Exercise task a
According to the discussion thread about the map-drawing tool, what license header was added to its source?

[Start Selected passage]

I needed a way to share a link to a map, with drawings and the ability for the receiver to see their own location on the map.
Annotated screenshots solves the first but not the second.
Vibe engineered this, with many of the same ideas as OP.
Took an evening. Just in time apps for one specific use case is a thing.
And because it's so cheap to make and can be hosted cheaply with no backend, it can be given away for free.
https://nyman.re/mapdraw/#l=60.172108%2C24.941458&z=16&d=LU8...
> Vibe engineered
While I'm all for vibe coding as appropriate, there's a lot of humor to be found it calling it engineering. :D
this is not something I came up with, Simon wrote it and I liked the differentiation between "vibe coding" where there is less effort
for this case project I think I would actually go back and say it's vibe coded, but I didn't want to just call it vibe coding because I did spend time going back and forth and directing the agent
Interesting distinction. I've previously heard vibe coding described as "vibe prompting, but you actually do some work." That aside though, I just call what you're describing as coding with AI.
coding with AI is coding just as much as coding with VSCode is coding. you decide which parts you get help from a given tool and which you don’t. end of the day, it is all coding and “coding with AI” sounds as silly as “coding with keyboard / microphone”
The first part is exactly my point, but the latter is nonsense in my book. You cannot ask VSCode (pre-AI) to write a program for you. It's akin to doing math with AI vs. an Nspire CAS. There's no reason to think you need to respond to those who shame vibe coding with claims that we shouldn't differentiate our tools, but we also shouldn't just say it's all the same. We wouldn't claim that about farming with a laser-powered weed killer compared to farming with a horse-drawn plow.
I suspected it needed to be directed with a specification to call it vibe engineered
Fair. Though it seems that half of engineering is just giving a respectable name to whatever actually works.
For software, but that's a well trodden path at this point. I've seen a few projects that are actually "vibe engineering" outside of software on the 3d modeling side so the terms are confusing.
I've been a fan of Design-Assisted Developer or DAD
What is funny about it?
I just hope actual engineers don't start vibe engineering bridges and buildings.
I put a copy of the source on GH in case in case someone wants to improve things https://github.com/gnyman/mapdraw
Great tool! There is a little issue with the +/- zoom buttons not working something cause it is over layed by other div blocks. On mac firefox.
Is the code open source online somewhere?
thanks for the info, I'll see if I can get a agent to fix it
it's a static webpage, the source is available with right-click view source, I added a BSD2 licence header to it to make clear it's fine to take and do mostly whatever with
Yeah just would be good on a codeberg or gitlab or maybe even github repo. So we can do PR.
Here is the fix:
.leaflet-top, .leaflet-left{ z-index: 100000; /* some high number */ }
hmm, I tried it on firefox and it works for me, and for me .leaflet-top already has a high z-index: 1000;
although I run 140.6.0esr so maybe newer ones need a even higher one?
the code is on GH now https://github.com/gnyman/mapdraw , codeberg is on my todo
Could try the hacky 2147483647 max z-index. No issue on android firefox
I did the same thing for running routes e.g. https://routespinner.com/@52.516247,13.379374,15z#route=cbp_...
This is pretty cool!

[End Selected passage]
[Start Data provided]

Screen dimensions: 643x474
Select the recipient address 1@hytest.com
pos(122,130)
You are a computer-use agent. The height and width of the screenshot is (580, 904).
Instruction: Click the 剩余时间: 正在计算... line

[End Data provided]

Exercise task b
Convert the records, from the line containing "You are a computer-use" through the end of the records, into a Markdown table with the columns Row and Line, leaving out blank lines.

Result a
A BSD2 license header.

Result b
| Row | Line |
|---|---|
| 1 | You are a computer-use agent. The height and width of the screenshot is (580, 904). |
| 2 | Instruction: Click the 剩余时间: 正在计算... line |